- WHAT YOU WILL DO: Filter out every line below that lacks "text", and copy the rest.

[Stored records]
>>>

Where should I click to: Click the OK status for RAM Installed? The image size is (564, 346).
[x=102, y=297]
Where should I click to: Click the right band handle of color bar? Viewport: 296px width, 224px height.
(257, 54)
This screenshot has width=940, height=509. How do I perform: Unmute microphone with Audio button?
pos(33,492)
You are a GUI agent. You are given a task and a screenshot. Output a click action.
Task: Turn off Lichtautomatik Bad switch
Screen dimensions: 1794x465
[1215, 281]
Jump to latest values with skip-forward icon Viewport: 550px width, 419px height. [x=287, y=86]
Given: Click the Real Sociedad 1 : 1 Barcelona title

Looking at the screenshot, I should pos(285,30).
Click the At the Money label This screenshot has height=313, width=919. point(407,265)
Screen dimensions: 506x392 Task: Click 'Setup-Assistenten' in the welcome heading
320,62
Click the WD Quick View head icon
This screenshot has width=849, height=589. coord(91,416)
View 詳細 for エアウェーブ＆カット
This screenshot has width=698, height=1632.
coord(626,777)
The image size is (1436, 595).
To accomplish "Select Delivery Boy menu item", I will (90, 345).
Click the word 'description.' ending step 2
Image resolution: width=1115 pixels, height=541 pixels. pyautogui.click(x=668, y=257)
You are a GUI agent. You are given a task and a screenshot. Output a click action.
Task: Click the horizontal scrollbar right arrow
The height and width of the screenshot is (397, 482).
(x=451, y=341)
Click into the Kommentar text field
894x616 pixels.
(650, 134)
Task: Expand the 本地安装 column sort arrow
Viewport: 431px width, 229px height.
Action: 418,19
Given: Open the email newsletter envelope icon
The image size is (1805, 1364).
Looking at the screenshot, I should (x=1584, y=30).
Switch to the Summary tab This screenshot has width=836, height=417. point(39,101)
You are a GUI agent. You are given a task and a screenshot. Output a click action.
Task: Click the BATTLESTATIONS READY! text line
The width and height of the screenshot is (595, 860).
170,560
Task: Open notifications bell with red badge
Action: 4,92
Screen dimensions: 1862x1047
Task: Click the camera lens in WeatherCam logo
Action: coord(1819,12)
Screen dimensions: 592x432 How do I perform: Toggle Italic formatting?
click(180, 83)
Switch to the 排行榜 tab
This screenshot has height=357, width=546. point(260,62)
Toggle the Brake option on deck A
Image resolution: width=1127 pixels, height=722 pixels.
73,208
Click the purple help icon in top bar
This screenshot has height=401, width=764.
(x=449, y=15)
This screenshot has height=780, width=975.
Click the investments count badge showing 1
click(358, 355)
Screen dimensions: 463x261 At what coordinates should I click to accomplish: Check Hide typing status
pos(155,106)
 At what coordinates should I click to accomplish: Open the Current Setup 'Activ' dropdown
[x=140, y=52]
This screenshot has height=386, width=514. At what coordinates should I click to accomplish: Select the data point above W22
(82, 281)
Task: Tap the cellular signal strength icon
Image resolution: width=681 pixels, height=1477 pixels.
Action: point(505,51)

<<<

- WRITTEN REPLY:
Click into the Kommentar text field
Task: Click the BATTLESTATIONS READY! text line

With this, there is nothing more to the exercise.